Awareness and Detection of Artificial Intelligence-generated Misinformation in Medical Contexts among Health Professions Students in Riyadh, Saudi Arabia: A Cross-sectional Study
Lamiaa M. Elabbasy, Aya Hasan Albouch, Reem Sami Alhabashi, Samira Deaa GhanamAbstract
Background:
Artificial intelligence (AI) is increasingly used in health care and medical education; however, concerns persist regarding health professions students’ ability to evaluate the accuracy of AI-generated medical content, particularly when such content contains misinformation.
Objectives:
This study assessed the awareness, attitudes, and ability of health professions students in Riyadh, Saudi Arabia, to detect AI-generated misinformation in medical contexts.
Methodology:
A cross-sectional study was conducted among 354 health professions students using a structured online questionnaire. The survey captured demographics, AI usage patterns, awareness of AI concepts, verification behaviors, and the ability to identify inaccurate AI-generated statements.
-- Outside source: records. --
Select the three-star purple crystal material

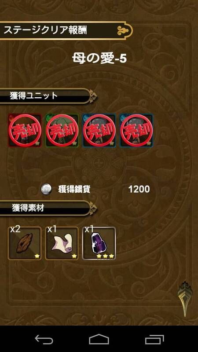99,243
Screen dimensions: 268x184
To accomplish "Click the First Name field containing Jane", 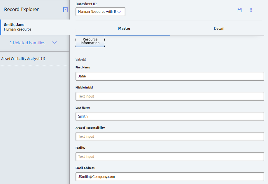I will pos(170,76).
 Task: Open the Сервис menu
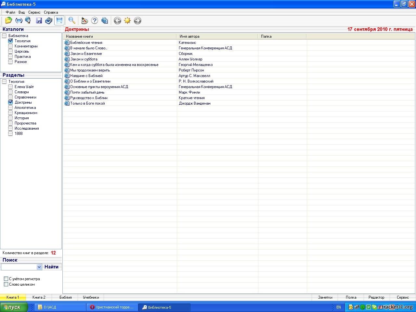34,12

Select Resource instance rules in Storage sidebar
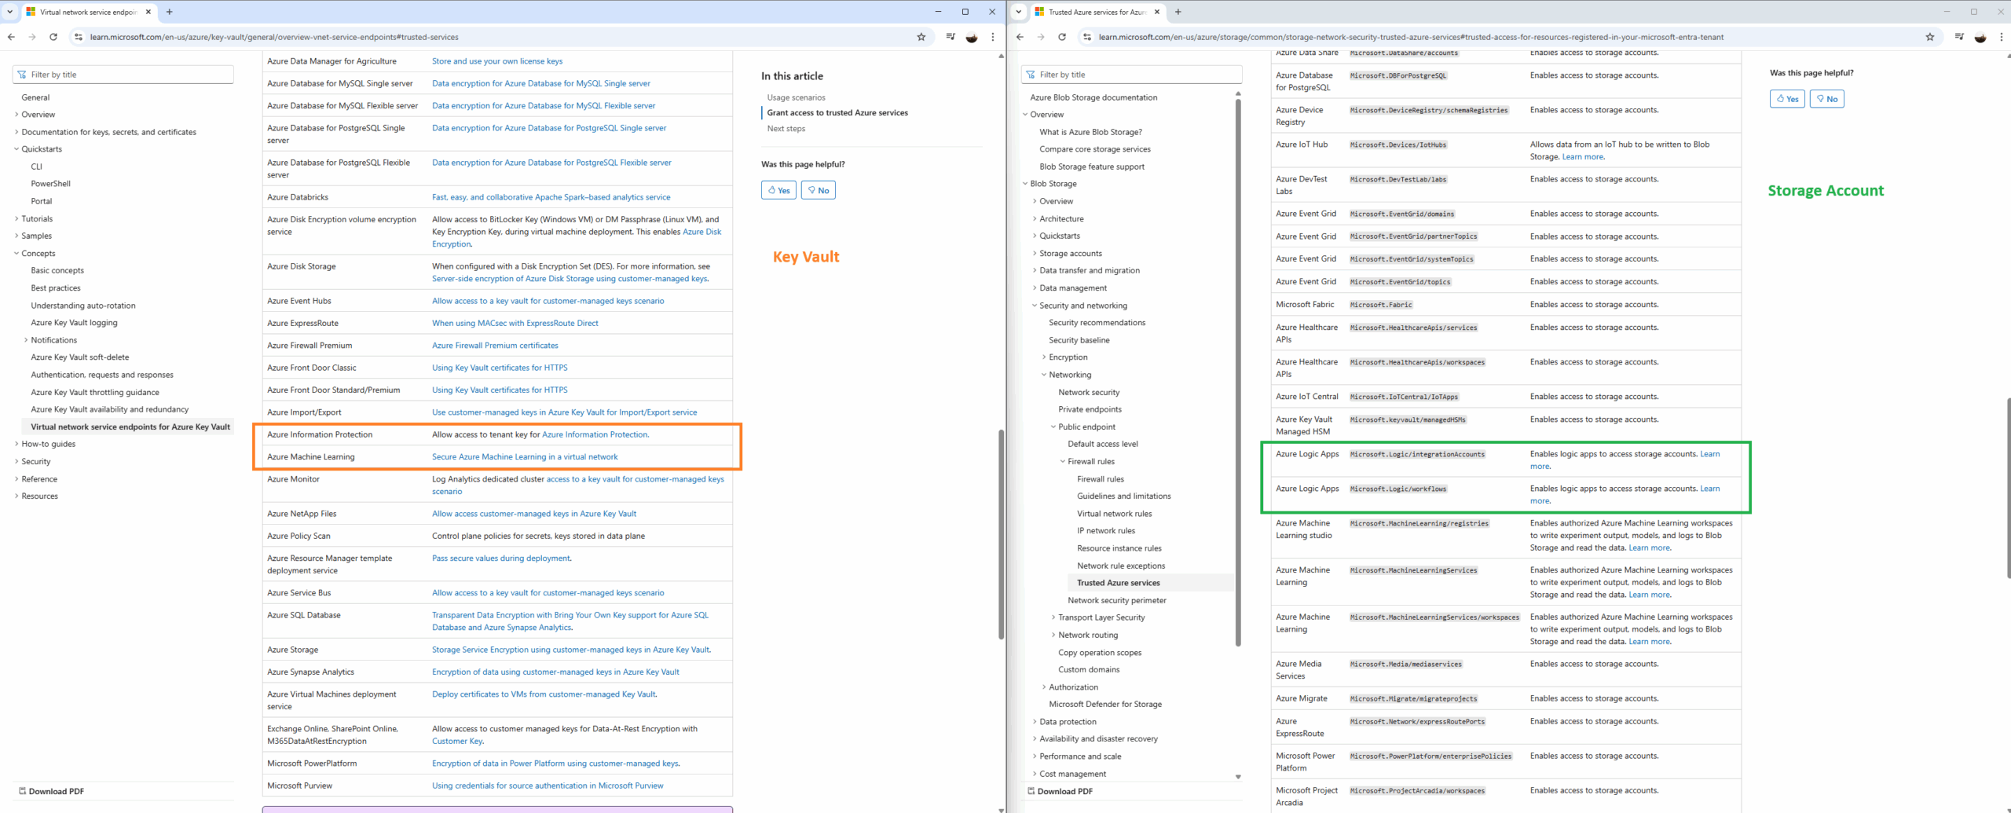coord(1119,548)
Descriptive and inferential analyses were performed.
Results:
Most students reported prior use of AI tools (86.7%), yet only half (50.0%) were aware of the term AI hallucination. A large proportion (77.7%) had previously encountered wrong or confusing AI-generated information. Despite this, only 37.9% consistently verified AI outputs using other sources. Performance on the hallucination-detection items revealed substantial gaps: only 25.1% correctly identified the false statement that magnetic resonance imaging uses ionizing radiation, 40.1% correctly recognized that vitamin C does not prevent the common cold, and 54.1% correctly affirmed the aspirin–Reye’s syndrome association. While attitudes toward AI were generally positive – with 89.3% agreeing it is a useful educational tool – significant limitations in critical appraisal skills were evident.
Conclusion:
Health professions students in Riyadh are active users of AI technologies but demonstrate limited ability to detect AI-generated medical misinformation. Given the high reliance on AI for academic and clinical learning, these findings highlight an urgent need to integrate structured AI literacy, critical appraisal training, and misinformation-detection exercises into health professions curricula to promote safe and responsible use of AI in healthcare.